Überetscherbahn
Land Südtirol
Länge 17,3km
Spurweite 1.435mm
Eröffnet 1898
Eingestellt 1971
Anfangspunkt Bozen
Endpunkt St. Anton
Traktion 650V=
Anmerkung elektrifiziert 1911

Vorgeschichte

Um die Gemeinden des Überetsch an das europäische Eisenbahnnetz anzuschließen, wählte man den Bau einer normalspurigen Eisenbahn. Der Grund dafür war, dass man ohne weitere Umladearbeiten die leicht verderbliche Fracht (Obst und Wein) aus diesem sehr wichtigen Obst-Anbaugebiet Südtirols gleich direkt an die k.u.k Südbahn übergeben konnte. Ebenfalls war der aufkeimende Fremdenverkehr ausschlaggebend für den Bau. An der Initiierung dieser Bahnlinie und natürlich deren Finanzierung war der Bozner Bankier Sigismund Schwarz maßgeblich beteiligt.

Bau und Betrieb

Die Bahnlinie ausgehend von Bozen nach St. Anton wurde in mehreren Etappen in Normalspur, also Spurweite 1.435 mm gebaut. Der erste Teil, die Linie von Bozen nach Kaltern wurde von der Fa. Stern & Hafferl, mit einem Assistenten in der Bauleitung, der beim Eisenbahnbau noch sehr berühmt werden sollte, nämlich Dr. Ing. Riehl, erbaut. Als bedeutendstes Bauwerk sei hier die Bogenbrücke über die Etsch nach der Abzweigung von der Bozen–Meraner-Bahn genannt. Am 16. Dezember 1898 wurde dann die Strecke Bozen–Kaltern mit zwei kleinen k.u.k.
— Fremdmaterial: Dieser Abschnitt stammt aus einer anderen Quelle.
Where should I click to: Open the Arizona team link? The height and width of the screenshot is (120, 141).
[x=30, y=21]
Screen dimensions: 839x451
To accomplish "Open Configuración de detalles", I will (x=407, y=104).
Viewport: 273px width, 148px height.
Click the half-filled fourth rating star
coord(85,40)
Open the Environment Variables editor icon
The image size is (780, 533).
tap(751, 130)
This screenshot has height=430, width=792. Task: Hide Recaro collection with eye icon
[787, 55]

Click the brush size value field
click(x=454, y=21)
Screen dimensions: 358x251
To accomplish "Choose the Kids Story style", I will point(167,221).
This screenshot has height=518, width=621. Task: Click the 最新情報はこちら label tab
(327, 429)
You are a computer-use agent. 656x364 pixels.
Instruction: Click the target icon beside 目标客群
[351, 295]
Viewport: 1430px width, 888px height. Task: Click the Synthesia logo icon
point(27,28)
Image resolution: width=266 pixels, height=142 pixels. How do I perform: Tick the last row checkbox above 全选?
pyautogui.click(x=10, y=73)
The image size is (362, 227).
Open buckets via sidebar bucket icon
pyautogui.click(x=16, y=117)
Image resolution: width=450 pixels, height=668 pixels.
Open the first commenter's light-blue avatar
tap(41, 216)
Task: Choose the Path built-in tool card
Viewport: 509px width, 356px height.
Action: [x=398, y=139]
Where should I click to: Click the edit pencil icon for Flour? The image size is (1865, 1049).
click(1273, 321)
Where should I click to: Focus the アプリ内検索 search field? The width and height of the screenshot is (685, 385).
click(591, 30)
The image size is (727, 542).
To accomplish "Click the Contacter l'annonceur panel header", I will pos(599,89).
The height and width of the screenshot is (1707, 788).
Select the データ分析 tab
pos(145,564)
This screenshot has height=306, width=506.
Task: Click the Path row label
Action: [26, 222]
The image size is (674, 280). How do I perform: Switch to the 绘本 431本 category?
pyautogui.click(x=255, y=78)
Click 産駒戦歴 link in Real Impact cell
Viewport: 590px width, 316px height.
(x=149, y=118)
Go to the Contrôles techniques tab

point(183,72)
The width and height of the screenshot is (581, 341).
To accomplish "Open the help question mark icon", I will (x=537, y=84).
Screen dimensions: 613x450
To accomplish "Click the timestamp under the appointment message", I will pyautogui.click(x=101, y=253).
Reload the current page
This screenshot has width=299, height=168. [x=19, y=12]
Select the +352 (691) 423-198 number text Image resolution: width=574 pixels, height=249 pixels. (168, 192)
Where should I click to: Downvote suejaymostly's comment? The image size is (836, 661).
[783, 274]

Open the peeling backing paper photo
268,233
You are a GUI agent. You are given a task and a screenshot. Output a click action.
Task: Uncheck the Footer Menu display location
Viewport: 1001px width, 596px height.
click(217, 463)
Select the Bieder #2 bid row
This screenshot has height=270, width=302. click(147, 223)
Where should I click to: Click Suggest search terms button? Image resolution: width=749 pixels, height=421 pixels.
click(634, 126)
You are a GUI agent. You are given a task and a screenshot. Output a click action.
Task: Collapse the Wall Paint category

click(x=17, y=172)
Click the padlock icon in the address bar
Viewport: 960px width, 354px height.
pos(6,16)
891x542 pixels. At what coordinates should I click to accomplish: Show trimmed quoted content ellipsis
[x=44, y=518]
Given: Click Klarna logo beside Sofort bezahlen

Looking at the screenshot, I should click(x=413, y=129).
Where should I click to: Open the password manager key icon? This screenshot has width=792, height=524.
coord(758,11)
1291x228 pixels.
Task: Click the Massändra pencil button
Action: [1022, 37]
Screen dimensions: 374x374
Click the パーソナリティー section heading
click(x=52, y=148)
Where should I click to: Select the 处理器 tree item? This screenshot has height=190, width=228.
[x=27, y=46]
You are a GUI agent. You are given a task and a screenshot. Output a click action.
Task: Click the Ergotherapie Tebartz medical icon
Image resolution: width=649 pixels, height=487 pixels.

Staatsbahnlokomotiven eröffnet. Die Strecke, ausgehend vom Bahnhof Bozen der Südbahn, verlief vorerst auf den Geleisen der Bozen–Meraner-Bahn um dann nach der Abzweigung „Kaiserau“ die Etsch auf einer großen Bogenbrücke zu überqueren und über einen Anstieg, der durch Weingärten führte, danach vor St. Michael (Eppan) einen Tunnel durchfuhr und schließlich in Kaltern zu enden. Im Jahr 1903, zur Eröffnung der Mendel-Standseilbahn, wurde die Strecke von Kaltern nach St. Anton verlängert und vorerst nur auf diesem Teilstück ab 19. Oktober 1903 elektrisch mit 1.100 V DC betrieben. Den Betrieb führte man mit zwei zweiachsigen Triebwagen und zwei Beiwagen, die von der Grazer Waggonbaufabrik geliefert worden waren, durch. Im Jahr 1911 erfolgte dann die Elektrifizierung der gesamten Strecke mit Aufnahe des elektrischen Betriebes am 14. September 1911. Für diese Erweiterung des elektrischen Betriebes wurden zwei weitere el. Triebwagen bei der Grazer Waggonbaufabrik angekauft und insgesamt sechs Beiwagen aus der Dampf-Ära auf die Erfordernisse des Elektrobetriebes umgebaut. Die Überetscherbahn hatte zu diesem Zeitpunkt eine Länge von 17,3 km, überwand insgesamt 280 Höhenmeter bei einer max. Steigung von 62 Promille. Die nächsten technischen Schwierigkeiten hatten sich bei der Elektrifizierung der Bozen–Meraner-Bahn durch die FS (ital. Eisenbahnen) ergeben. Da die FS ein anderes Stromsystem verwendete, musste für die die Gleisanlagen der FS mitbenützende Überetscherbahn eine andere Zuführung der elektrischen Energie gewählt werden. Es wurde dafür ein seitliches Stromschienensystem gewählt, das von den Triebwagen mit seitlich ausfahrbaren Stromabnehmern kontaktiert werden konnte. D. h. die Überetscherbahn fuhr ab 1935 bis zu ihrer Einstellung vom Bf. Bozen bis zur Abzweigung Kaiserau mit seitlicher Stromschiene und ab hier auf den eigenen Gleisen mit normaler Fahrleitung, und Dachstromabnehmern.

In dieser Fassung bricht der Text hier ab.